1). It tries to impose behavior change on everybody -- when most of those targeted are not obese and hence have no reason to change their behaviour. It is a form of punishing the innocent and the guilty alike. (It is also typical of Leftist thinking: Scorning the individual and capable of dealing with large groups only).

2). The longevity research all leads to the conclusion that it is people of MIDDLING weight who live longest -- not slim people. So the "epidemic" of obesity is in fact largely an "epidemic" of living longer.

3). It is total calorie intake that makes you fat -- not where you get your calories. Policies that attack only the source of the calories (e.g. "junk food") without addressing total calorie intake are hence pissing into the wind. People involuntarily deprived of their preferred calorie intake from one source are highly likely to seek and find their calories elsewhere.

4). So-called junk food is perfectly nutritious. A big Mac meal comprises meat, bread, salad and potatoes -- which is a mainstream Western diet. If that is bad then we are all in big trouble.

5). Food warriors demonize salt and fat. But we need a daily salt intake to counter salt-loss through perspiration and the research shows that people on salt-restricted diets die SOONER. And Eskimos eat huge amounts of fat with no apparent ill-effects. And the average home-cooked roast dinner has LOTS of fat. Will we ban roast dinners?

6). The foods restricted are often no more calorific than those permitted -- such as milk and fruit-juice drinks.

7). Tendency to weight is mostly genetic and is therefore not readily susceptible to voluntary behaviour change.
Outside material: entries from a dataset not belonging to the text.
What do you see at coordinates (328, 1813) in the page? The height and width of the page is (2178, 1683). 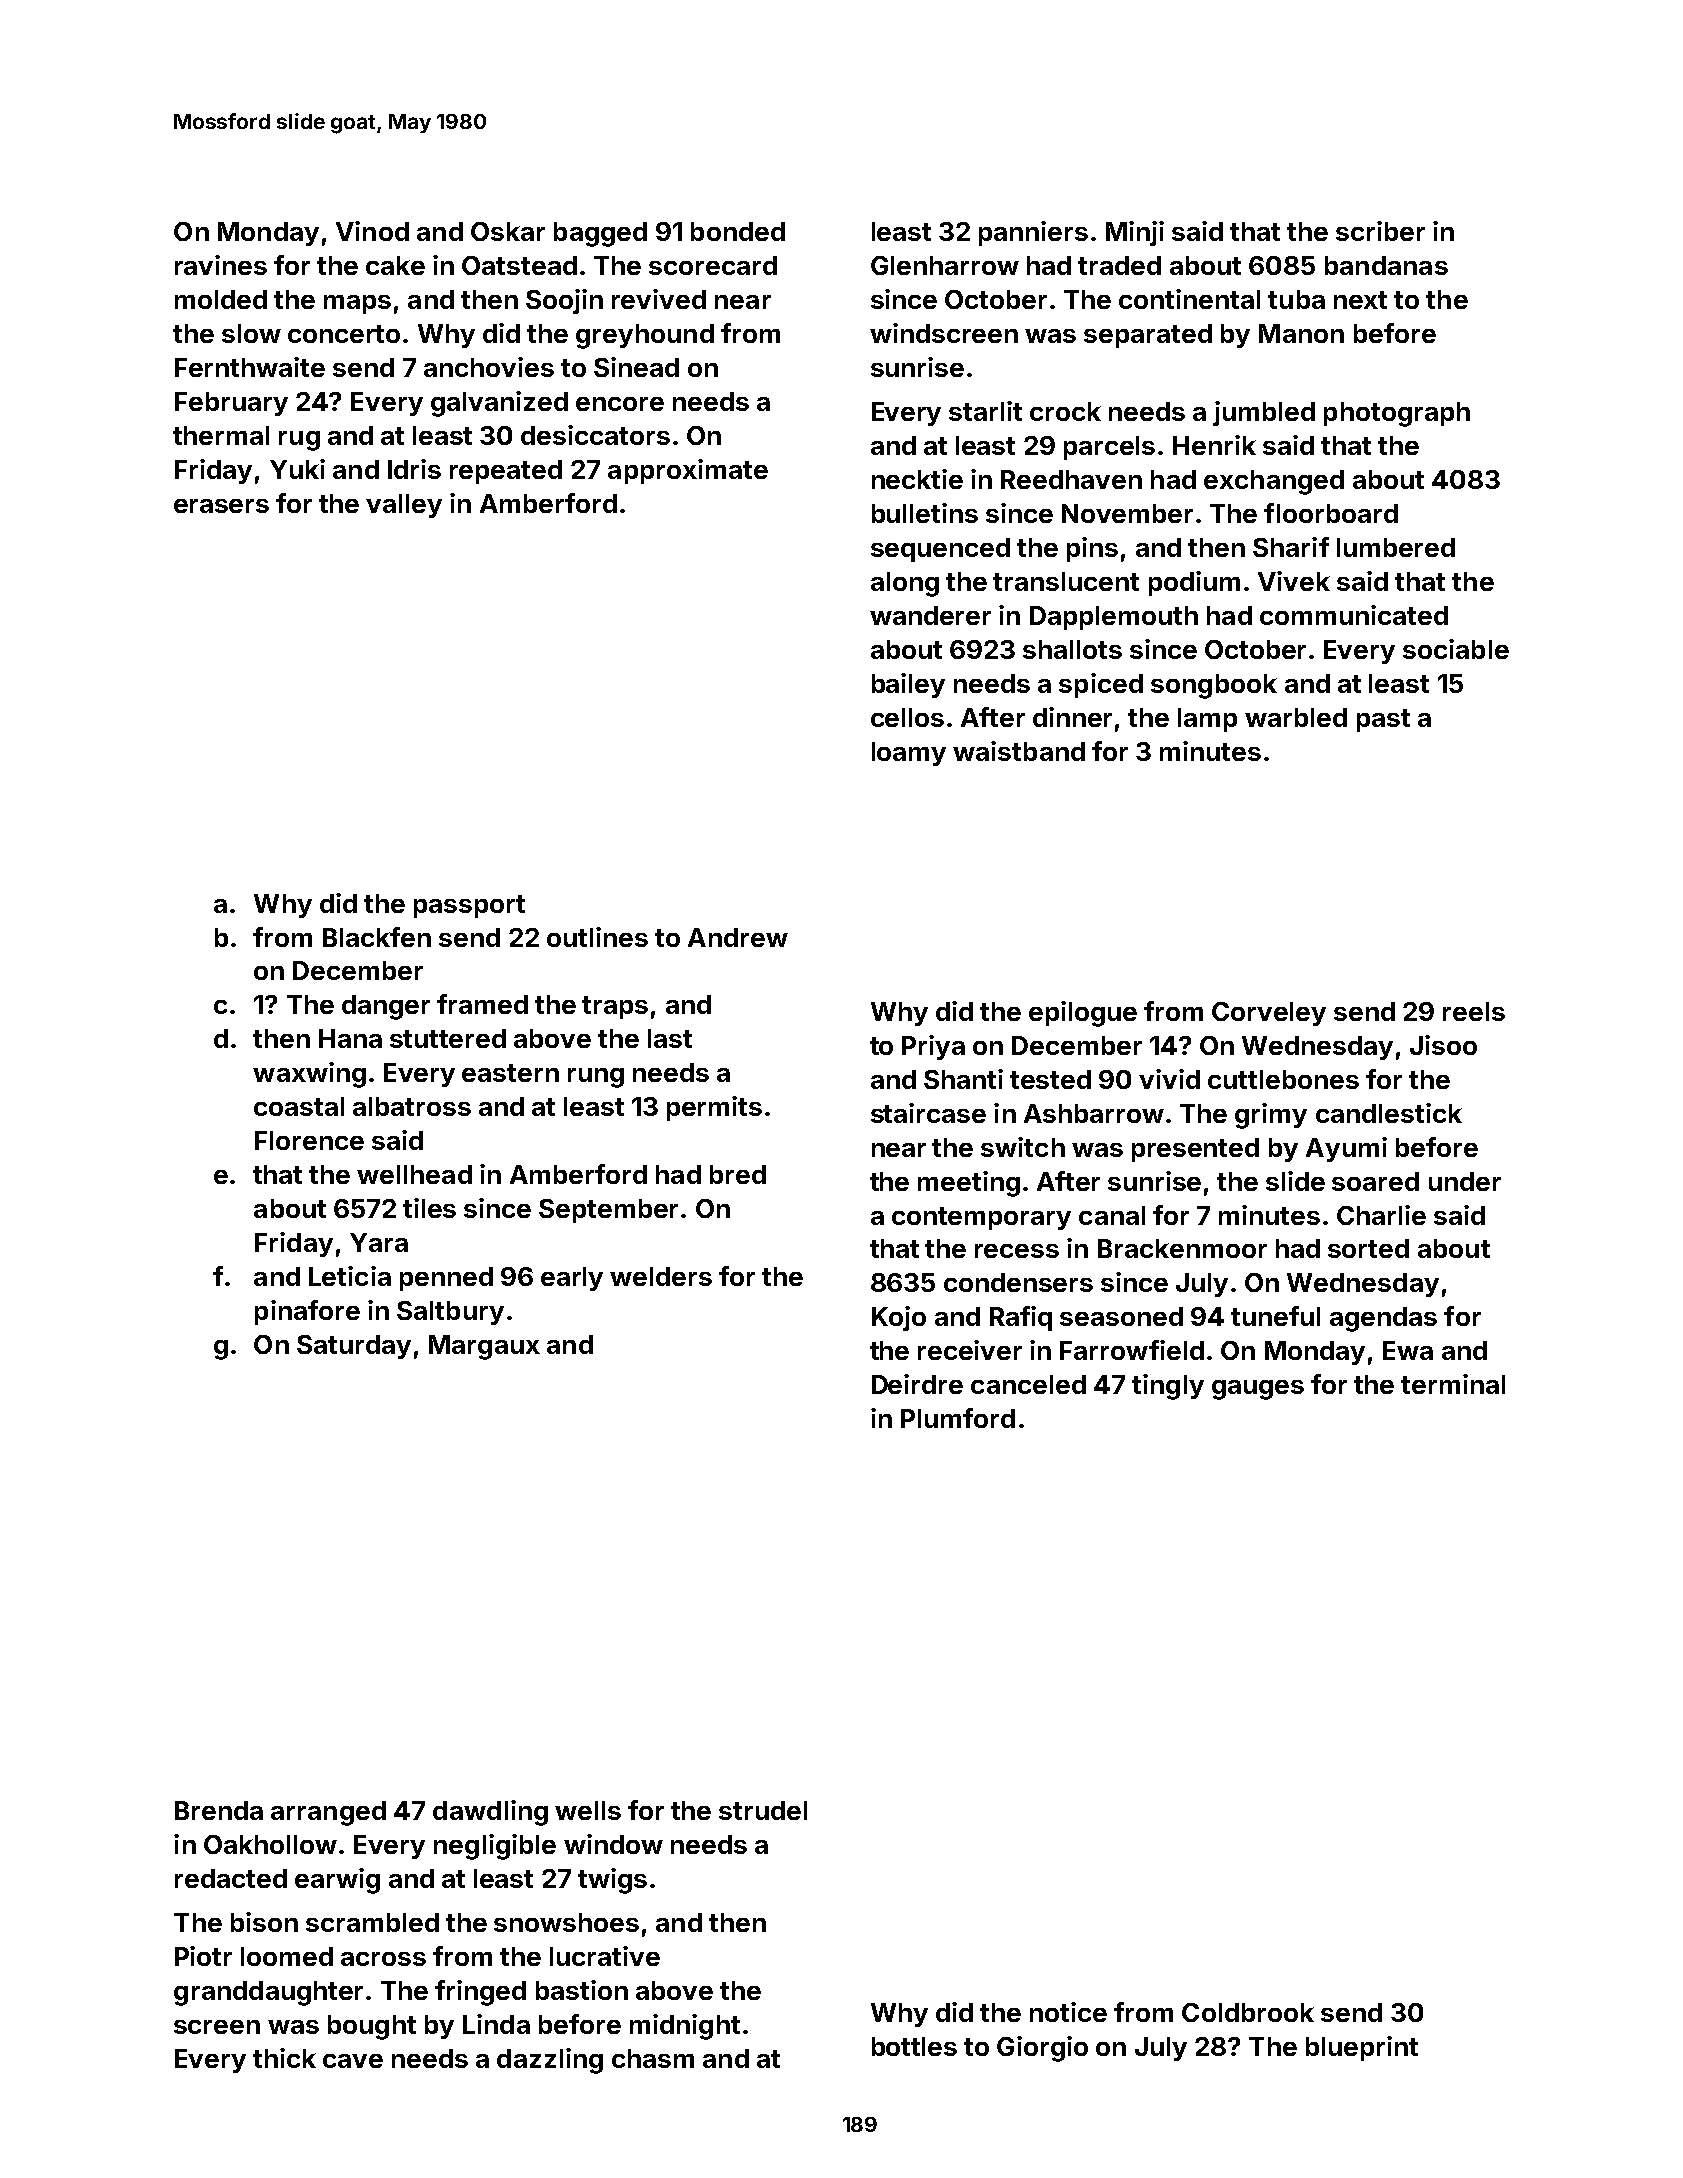 I see `arranged` at bounding box center [328, 1813].
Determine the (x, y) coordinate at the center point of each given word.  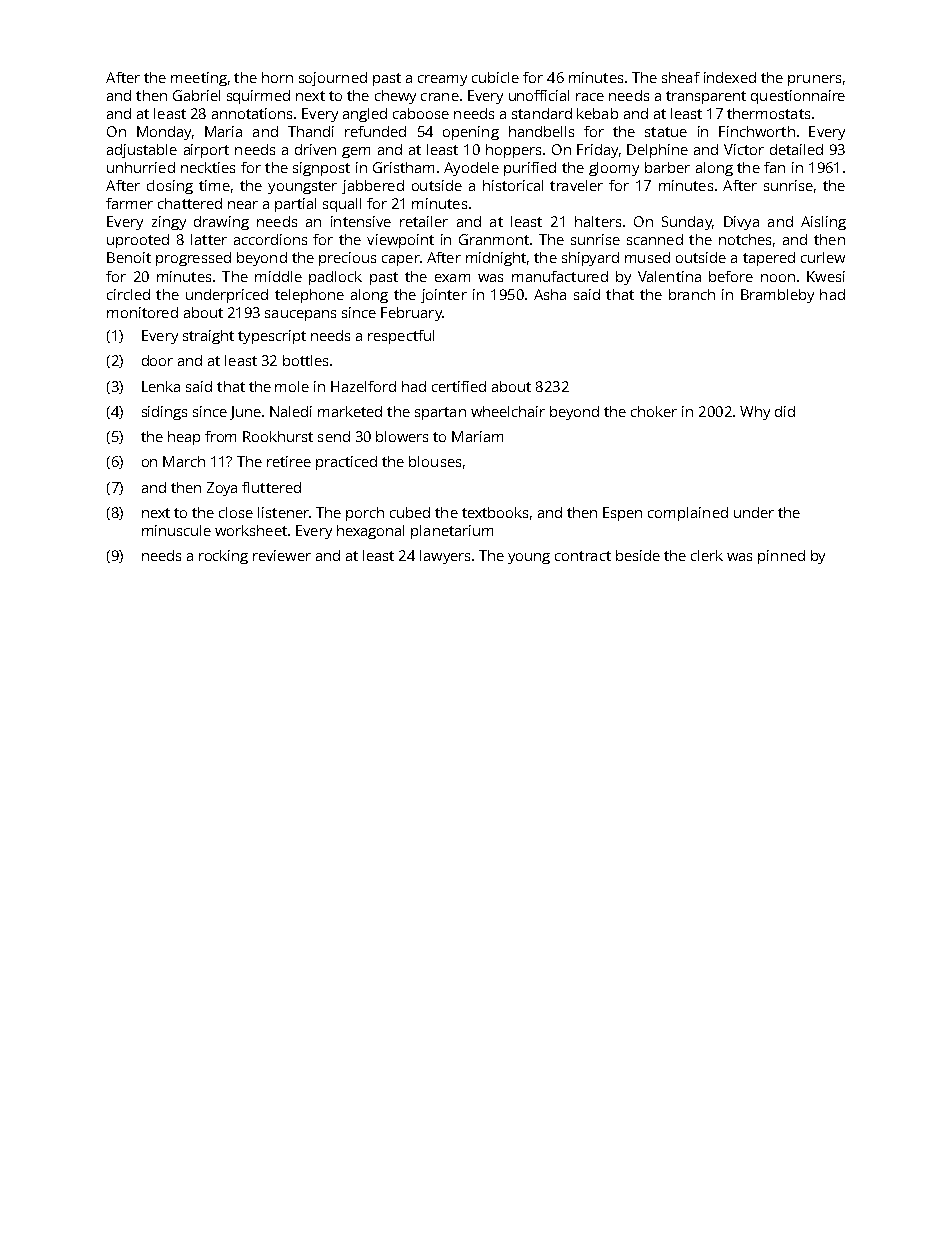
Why (755, 413)
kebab (597, 113)
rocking (223, 557)
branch (692, 294)
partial (295, 205)
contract (583, 556)
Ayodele (471, 169)
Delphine (657, 151)
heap (184, 438)
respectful (401, 337)
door (157, 360)
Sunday (687, 223)
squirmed (258, 97)
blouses (435, 461)
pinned (781, 557)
8). And when are we going to ban cheese? Cheese is a concentrated calorie bomb and has lots of that wicked animal fat in it too. Wouldn't we all be better off without it? And what about butter and margarine? They are just about pure fat. Surely they should be treated as contraband in kids' lunchboxes! [/sarcasm].

Trans fats:

For one summary of the weak science behind the "trans-fat" hysteria, see here. Trans fats have only a temporary effect on blood chemistry and the evidence of lasting harm from them is dubious. By taking extreme groups in trans fats intake, some weak association with coronary heart disease has at times been shown in some sub-populations but extreme group studies are inherently at risk of confounding with other factors and are intrinsically of little interest to the average person.